* **WHAT THE TASK ASKS**:
Both the line containing "Certified Energy Solutions (111, 1431)" and the line containing "Carters Ridge (438, 1197)" belong to the span. Output exactly that span from the listing below, and nothing outside it.
MATERIAL TO PROCESS Start Marker
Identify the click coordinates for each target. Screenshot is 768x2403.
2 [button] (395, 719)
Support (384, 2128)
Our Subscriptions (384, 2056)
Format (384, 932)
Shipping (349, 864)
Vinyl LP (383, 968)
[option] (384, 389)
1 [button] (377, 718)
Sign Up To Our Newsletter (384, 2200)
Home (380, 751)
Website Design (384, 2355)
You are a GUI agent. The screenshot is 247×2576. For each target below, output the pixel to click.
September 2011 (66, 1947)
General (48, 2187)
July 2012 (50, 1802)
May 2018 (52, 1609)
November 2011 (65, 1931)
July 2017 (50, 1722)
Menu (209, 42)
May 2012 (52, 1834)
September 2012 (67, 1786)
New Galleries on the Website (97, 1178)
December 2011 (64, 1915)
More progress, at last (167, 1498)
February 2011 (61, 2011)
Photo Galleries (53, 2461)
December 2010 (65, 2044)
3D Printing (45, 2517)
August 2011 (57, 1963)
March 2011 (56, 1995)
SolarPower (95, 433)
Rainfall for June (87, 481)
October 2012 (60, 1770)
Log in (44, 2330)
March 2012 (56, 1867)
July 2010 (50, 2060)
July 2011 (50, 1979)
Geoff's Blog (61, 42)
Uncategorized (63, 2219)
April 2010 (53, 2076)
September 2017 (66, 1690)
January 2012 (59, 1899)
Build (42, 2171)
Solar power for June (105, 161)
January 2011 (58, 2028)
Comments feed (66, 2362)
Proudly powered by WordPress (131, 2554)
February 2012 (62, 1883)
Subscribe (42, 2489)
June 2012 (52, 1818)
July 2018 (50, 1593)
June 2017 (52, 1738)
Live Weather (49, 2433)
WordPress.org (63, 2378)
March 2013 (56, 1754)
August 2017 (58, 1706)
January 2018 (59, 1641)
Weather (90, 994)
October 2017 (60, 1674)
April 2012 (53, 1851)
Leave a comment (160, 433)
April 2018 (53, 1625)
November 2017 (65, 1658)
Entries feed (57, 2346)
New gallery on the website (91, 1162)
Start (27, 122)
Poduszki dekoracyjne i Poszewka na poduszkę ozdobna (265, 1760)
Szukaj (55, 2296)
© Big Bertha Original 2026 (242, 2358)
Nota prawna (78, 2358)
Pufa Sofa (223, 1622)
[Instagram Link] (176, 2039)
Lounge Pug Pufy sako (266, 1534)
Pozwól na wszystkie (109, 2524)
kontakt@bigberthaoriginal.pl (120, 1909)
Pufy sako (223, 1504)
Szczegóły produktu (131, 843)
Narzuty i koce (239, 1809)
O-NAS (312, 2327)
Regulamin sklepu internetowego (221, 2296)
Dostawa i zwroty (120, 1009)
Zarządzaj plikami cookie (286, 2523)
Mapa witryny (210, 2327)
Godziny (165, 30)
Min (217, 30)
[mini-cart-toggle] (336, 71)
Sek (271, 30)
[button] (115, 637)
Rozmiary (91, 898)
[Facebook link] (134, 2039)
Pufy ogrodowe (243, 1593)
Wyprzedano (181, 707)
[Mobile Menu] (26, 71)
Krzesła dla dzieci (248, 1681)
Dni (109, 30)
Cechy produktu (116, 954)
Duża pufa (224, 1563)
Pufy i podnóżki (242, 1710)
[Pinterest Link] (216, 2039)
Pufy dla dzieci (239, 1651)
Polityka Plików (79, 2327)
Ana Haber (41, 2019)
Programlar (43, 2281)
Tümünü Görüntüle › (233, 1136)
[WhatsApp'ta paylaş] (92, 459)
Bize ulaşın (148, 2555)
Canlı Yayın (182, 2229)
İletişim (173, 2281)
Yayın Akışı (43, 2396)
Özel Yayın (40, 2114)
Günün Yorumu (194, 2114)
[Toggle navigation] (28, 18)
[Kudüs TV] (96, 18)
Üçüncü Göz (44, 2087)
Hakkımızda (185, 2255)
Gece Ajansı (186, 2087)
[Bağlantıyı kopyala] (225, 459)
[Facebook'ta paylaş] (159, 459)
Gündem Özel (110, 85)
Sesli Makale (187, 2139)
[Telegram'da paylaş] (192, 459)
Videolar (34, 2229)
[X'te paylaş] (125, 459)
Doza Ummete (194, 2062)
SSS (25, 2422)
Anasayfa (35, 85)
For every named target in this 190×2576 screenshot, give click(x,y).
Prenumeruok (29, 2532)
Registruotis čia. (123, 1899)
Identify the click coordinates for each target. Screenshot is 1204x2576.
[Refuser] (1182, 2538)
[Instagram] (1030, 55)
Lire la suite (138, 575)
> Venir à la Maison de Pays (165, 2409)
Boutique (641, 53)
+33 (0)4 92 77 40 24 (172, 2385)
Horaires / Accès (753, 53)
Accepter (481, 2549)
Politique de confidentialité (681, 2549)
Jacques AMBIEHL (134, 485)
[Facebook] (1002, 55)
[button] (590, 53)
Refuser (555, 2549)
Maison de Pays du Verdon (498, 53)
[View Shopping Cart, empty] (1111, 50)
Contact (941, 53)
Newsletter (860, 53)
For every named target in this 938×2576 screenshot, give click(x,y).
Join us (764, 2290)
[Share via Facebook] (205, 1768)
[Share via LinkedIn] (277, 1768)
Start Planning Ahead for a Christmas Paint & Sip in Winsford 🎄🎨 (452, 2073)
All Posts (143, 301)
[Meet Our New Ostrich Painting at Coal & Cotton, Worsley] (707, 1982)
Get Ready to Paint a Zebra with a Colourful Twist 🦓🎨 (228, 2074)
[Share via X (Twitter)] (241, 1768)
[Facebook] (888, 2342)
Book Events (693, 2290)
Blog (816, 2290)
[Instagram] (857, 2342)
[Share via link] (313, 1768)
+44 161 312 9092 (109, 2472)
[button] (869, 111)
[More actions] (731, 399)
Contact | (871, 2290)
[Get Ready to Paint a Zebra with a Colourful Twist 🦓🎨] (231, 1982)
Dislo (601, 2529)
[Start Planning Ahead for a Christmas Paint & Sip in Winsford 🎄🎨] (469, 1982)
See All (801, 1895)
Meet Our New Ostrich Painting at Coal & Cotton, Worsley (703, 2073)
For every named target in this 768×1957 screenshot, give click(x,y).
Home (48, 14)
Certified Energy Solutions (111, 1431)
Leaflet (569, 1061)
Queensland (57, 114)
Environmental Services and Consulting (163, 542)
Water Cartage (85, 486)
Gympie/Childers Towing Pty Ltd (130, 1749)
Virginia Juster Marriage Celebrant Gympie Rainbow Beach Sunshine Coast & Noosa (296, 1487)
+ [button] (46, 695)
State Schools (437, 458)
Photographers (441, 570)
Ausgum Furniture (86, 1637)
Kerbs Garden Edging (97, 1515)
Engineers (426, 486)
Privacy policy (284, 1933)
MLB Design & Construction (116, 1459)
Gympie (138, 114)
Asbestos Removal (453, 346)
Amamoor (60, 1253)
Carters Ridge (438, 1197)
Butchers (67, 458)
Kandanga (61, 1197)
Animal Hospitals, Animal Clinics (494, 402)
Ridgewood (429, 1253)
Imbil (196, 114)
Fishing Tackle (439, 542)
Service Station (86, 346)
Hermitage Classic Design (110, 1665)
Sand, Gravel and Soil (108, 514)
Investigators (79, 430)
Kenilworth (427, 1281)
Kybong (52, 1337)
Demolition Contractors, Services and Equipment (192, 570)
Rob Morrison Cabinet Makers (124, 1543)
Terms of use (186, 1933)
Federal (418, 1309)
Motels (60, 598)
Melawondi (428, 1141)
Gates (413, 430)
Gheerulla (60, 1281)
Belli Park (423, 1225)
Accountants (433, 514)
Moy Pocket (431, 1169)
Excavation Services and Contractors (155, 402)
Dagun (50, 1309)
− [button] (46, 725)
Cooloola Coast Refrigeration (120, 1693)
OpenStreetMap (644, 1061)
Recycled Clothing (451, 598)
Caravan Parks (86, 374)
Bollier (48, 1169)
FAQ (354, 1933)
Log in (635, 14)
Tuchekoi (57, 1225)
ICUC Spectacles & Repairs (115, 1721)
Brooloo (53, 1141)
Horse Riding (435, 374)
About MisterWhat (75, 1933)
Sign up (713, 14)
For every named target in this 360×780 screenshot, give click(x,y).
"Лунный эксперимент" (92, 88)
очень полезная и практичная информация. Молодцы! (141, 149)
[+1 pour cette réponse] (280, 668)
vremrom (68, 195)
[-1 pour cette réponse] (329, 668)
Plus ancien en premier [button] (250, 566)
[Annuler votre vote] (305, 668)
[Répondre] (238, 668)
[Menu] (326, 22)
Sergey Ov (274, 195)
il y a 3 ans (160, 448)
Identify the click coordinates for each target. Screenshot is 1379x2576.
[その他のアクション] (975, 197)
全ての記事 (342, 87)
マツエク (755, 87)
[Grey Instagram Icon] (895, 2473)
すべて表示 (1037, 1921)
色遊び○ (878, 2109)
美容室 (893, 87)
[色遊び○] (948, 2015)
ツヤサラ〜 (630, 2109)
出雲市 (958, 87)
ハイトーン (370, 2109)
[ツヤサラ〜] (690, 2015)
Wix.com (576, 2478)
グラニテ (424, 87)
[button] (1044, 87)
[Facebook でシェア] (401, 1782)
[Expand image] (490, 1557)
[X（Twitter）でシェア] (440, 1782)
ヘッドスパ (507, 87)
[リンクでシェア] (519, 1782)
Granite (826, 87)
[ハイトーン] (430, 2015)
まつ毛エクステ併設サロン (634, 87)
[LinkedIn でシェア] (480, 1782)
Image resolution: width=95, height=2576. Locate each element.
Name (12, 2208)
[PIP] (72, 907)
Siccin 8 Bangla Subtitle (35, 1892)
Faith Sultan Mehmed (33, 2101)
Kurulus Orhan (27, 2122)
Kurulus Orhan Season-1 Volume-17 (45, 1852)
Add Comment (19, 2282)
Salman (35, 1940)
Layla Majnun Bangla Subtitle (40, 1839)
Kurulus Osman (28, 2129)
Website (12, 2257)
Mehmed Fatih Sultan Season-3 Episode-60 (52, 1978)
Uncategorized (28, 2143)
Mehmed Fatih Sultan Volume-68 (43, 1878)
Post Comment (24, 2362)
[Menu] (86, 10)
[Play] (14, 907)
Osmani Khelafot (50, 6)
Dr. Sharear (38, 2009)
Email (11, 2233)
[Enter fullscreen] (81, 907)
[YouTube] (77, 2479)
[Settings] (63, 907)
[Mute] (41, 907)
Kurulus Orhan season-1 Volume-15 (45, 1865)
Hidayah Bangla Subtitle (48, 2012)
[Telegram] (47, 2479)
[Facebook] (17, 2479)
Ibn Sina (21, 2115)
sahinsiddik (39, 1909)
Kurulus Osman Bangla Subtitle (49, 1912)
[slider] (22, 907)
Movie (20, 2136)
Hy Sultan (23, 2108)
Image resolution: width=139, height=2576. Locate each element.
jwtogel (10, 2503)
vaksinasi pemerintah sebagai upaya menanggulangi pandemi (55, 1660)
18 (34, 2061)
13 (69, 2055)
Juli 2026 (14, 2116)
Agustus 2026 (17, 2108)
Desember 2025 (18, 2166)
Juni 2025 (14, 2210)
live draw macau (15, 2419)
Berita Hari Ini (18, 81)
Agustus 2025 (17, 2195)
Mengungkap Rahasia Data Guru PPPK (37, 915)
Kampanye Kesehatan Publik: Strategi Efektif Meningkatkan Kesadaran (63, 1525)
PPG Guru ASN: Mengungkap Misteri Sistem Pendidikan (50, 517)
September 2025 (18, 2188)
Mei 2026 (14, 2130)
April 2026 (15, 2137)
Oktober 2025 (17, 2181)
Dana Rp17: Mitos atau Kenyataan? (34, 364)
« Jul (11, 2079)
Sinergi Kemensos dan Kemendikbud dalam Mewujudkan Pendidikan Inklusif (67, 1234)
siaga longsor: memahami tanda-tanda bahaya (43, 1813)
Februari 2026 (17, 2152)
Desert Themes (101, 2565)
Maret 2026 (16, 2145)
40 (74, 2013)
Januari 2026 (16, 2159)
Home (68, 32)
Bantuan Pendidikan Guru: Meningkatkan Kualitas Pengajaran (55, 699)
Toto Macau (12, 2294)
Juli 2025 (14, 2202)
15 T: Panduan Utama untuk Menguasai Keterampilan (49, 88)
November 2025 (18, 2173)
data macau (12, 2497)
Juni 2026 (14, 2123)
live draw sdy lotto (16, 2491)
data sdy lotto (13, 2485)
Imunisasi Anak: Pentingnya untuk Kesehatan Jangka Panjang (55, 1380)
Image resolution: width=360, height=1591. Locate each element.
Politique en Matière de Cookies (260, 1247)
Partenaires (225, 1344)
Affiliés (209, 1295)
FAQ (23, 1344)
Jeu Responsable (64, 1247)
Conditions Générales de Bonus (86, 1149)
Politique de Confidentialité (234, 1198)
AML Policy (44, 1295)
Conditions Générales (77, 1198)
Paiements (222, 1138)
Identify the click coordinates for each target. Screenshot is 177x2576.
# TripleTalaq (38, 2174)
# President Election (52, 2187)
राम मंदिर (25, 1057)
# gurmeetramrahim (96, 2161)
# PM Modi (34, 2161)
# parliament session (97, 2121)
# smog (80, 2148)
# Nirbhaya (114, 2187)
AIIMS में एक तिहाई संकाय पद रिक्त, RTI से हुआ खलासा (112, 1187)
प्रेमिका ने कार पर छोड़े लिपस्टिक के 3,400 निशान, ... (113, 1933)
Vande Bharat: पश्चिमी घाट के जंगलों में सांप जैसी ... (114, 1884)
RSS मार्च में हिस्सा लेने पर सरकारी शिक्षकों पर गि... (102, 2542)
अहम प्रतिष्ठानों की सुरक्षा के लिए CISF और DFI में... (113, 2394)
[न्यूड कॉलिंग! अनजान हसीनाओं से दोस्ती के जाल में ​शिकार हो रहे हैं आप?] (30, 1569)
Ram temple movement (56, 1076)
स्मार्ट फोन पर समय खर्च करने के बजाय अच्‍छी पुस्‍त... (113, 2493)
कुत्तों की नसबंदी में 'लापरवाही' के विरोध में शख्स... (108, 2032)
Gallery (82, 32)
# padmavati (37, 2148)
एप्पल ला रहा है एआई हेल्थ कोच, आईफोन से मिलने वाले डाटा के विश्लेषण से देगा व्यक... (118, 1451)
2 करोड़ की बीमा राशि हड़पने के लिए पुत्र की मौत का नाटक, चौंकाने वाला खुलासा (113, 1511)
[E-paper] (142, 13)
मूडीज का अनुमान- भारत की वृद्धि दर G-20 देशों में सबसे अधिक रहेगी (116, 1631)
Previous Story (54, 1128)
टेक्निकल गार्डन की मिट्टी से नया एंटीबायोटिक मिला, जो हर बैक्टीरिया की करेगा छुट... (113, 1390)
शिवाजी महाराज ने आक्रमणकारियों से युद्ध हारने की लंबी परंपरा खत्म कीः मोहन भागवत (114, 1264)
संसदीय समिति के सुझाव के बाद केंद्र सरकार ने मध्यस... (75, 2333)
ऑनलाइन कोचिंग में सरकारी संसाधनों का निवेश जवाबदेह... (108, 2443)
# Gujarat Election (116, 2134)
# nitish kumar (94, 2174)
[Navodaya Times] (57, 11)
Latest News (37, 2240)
MATERIAL TO PROCESS End Marker
* **EXERCISE SOLUTION**:
Certified Energy Solutions (111, 1431)
Leaflet (569, 1061)
Queensland (57, 114)
Environmental Services and Consulting (163, 542)
Water Cartage (85, 486)
Gympie/Childers Towing Pty Ltd (130, 1749)
Virginia Juster Marriage Celebrant Gympie Rainbow Beach Sunshine Coast & Noosa (296, 1487)
+ [button] (46, 695)
State Schools (437, 458)
Photographers (441, 570)
Ausgum Furniture (86, 1637)
Kerbs Garden Edging (97, 1515)
Engineers (426, 486)
Privacy policy (284, 1933)
MLB Design & Construction (116, 1459)
Gympie (138, 114)
Asbestos Removal (453, 346)
Amamoor (60, 1253)
Carters Ridge (438, 1197)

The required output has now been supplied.